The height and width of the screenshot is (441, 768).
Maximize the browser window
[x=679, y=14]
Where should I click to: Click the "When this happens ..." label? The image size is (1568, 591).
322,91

***

■ **Task statement**
The range runs from the line with "Maximize the browser window" to the last line of the entries above, both included. Restate it word for word.

■ **Your solution**
Maximize the browser window
[x=679, y=14]
Where should I click to: Click the "When this happens ..." label? The image size is (1568, 591).
322,91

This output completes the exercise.